Here's a project for you: I'd like to suggest that readers make their own Google alert using the keywords "Dan Hendricks" and "wheelchair" -- and watch the emails pour into your inbox. If you find any particularly awful -- or good -- stories, post a comment below, will ya?

I leave you with some quotes CJ sports writer Jennie Rees worked into Friday's story:

I don't think Dan wants anybody to feel sorry for him. Everybody has their own wheelchair in life; some people's you can see, some you can't. With Dan's, you can see his.

"Everybody terms a situation as being handicapped. Dan isn't handicapped. Dan is completely capable. He's just got to do things differently."

Oh -- and I didn't see any sports reporter writing anything about the inaccessibility of anything. Let me know if you find any who do.

Posted by mjohnson at 02:05 AM | Comments (2)

April 04, 2006

Suffering Sibs

In today's New York Times we have this story: Siblings of Disabled Have Their Own Troubles.

This turns out to be a better article than I'd anticipated.

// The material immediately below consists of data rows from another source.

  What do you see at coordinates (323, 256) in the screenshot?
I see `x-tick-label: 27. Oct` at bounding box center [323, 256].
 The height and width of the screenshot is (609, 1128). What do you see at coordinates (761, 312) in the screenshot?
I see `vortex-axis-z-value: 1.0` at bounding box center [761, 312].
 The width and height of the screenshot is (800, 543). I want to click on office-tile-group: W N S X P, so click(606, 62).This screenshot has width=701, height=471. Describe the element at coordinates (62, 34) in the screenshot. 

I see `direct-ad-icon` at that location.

The distinction is subtle, but there's a shift here from previous stories of this type. Stories like this seem to get trotted out periodically; typically their flavor has a heavy dose of how awful the lives of the "normal" kids are; what a burden it is to have a disabled sib -- they get all the attention; you're supposed to be grown up and not have any problems yourself, yada yada yada. Not to denigrate any of this -- because it surely is true that nondisabled sibs do have problems like these. But there always seems to be something about the tone of such pieces -- a not quite stated but implicit "blaming the victim" tone.

I was prepared for the worst when I started reading it -- reporter Gretchen Cook had to use the word "challenges" (which always makes me go "grrrr!") and she did trot out the usual litany --

Some children say they fear "catching" their siblings' disabilities. Others may wish that they, too, were disabled, so that they could get all the attention their siblings do. And many suffer embarrassment about their siblings' inappropriate behavior or abnormal appearance, and then feel guilty about it.

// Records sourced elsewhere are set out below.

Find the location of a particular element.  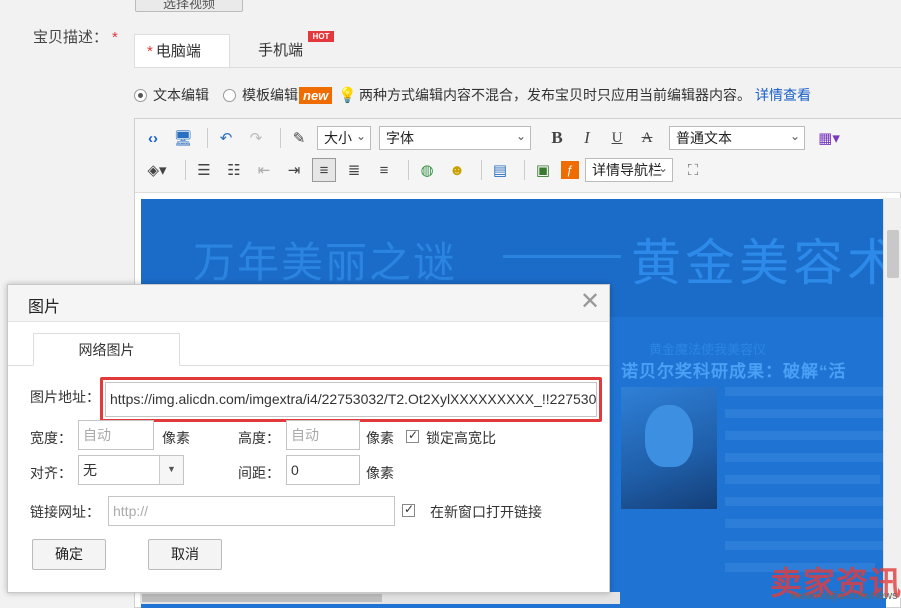

new-window-checkbox is located at coordinates (408, 510).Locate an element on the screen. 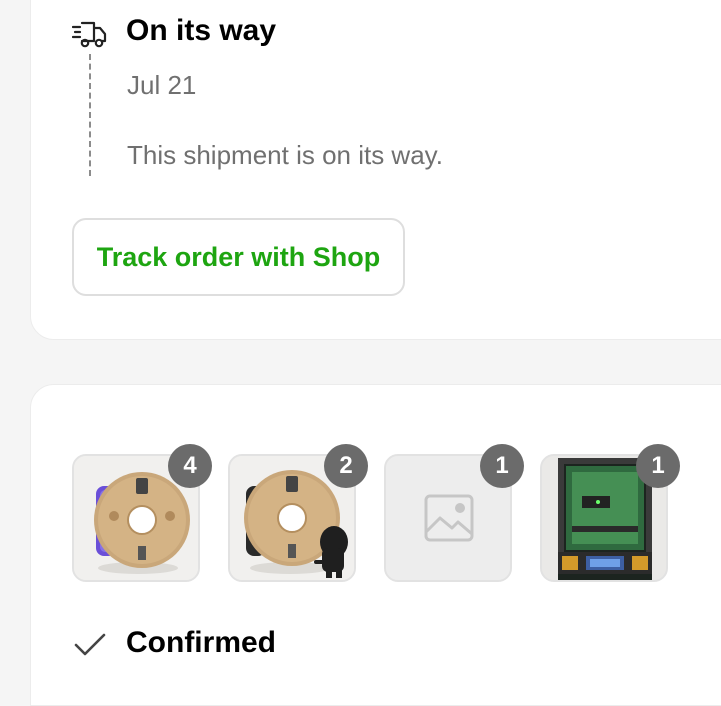 The width and height of the screenshot is (721, 706). delivery-truck-icon is located at coordinates (90, 34).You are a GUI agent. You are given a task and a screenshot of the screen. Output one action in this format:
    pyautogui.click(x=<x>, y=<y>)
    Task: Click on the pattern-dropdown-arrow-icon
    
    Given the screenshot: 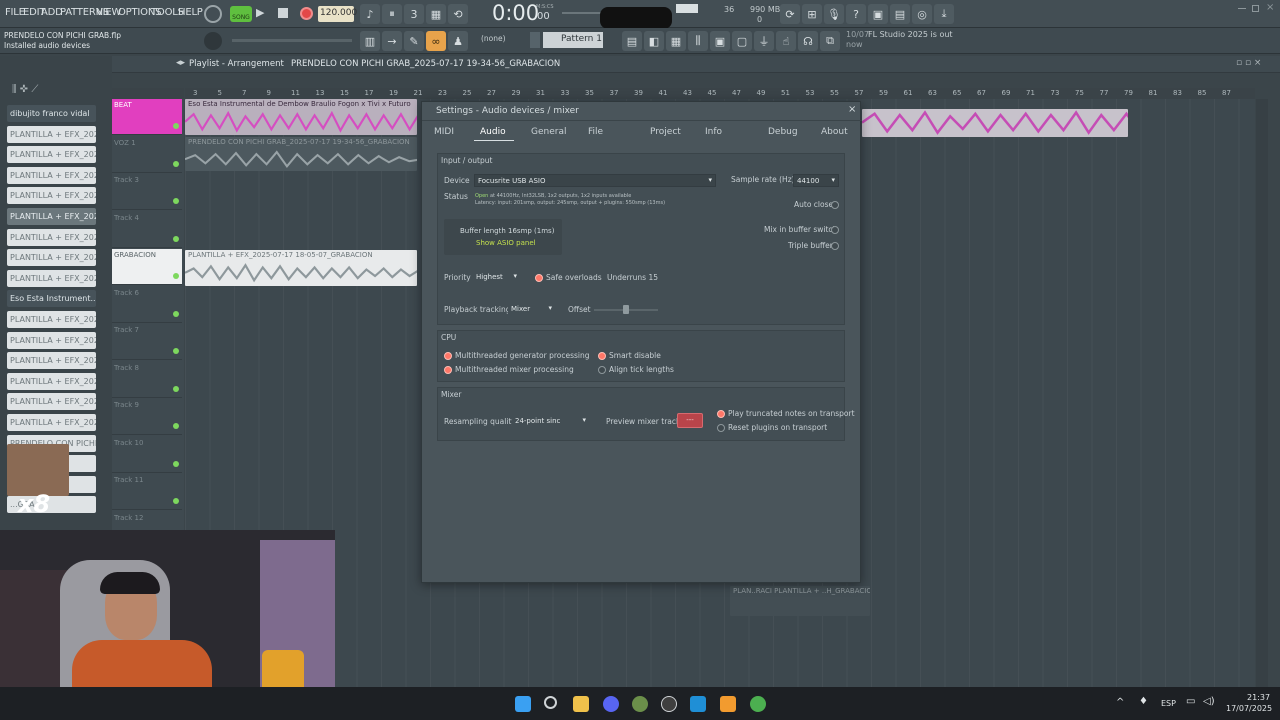 What is the action you would take?
    pyautogui.click(x=535, y=40)
    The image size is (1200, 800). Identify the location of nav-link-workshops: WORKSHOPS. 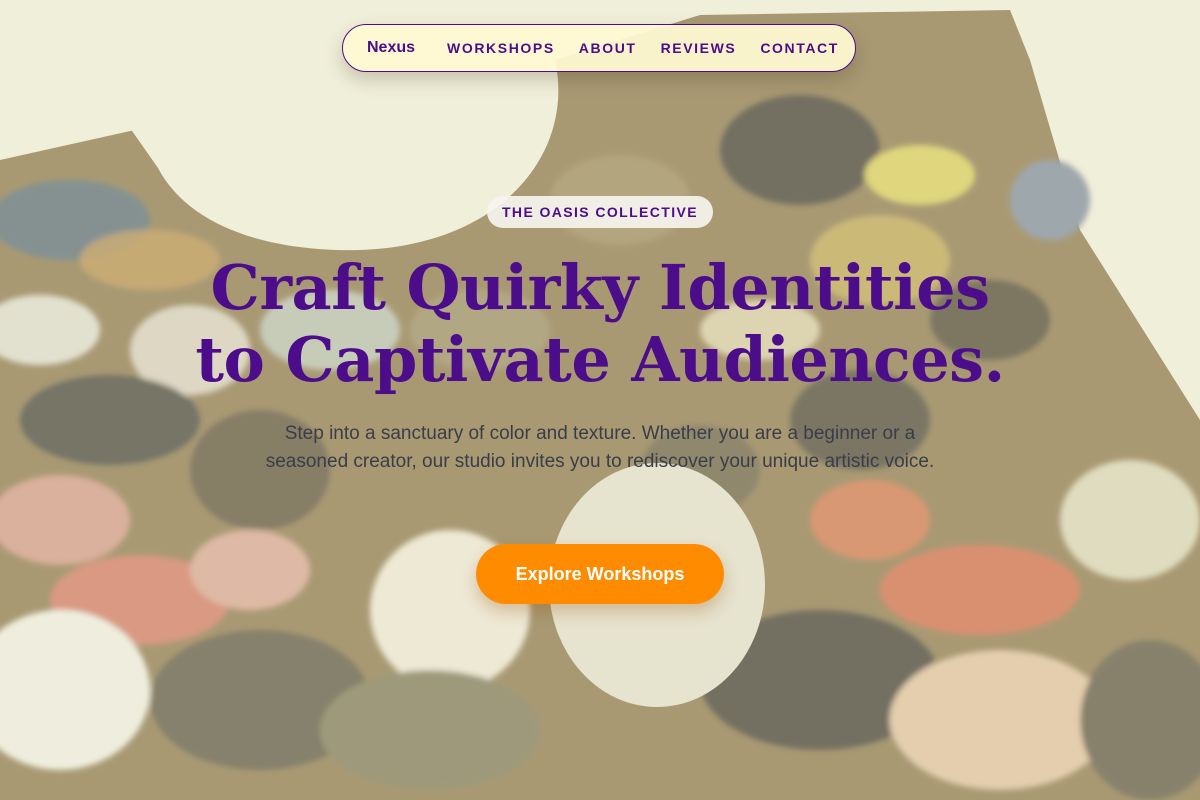
(501, 48).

But then the story seems to take a kind of turn, and Cook gets at some of the reasons behind the problem, which I don't often see in stories like this. And then there's this:

Mr. Meyer [Don Meyer of The Arc's sibling support project] said that when asked about the most embarrassing moment of their lives, few of the children cited anything having to do with their disabled siblings. Instead, most recounted the usual teenage humiliations: problems in romantic relationships or dealing with parents.

And that, Mr. Meyer says, underscores an important point: "When I talk to parents about embarrassment (about disabled siblings), I ask them to keep in mind that it's an age-related condition," he said. "That's the good news, that a lot of that seems to be resolved by even their late teens."

Well, anyway... read it and let me know what you think. Are things changing?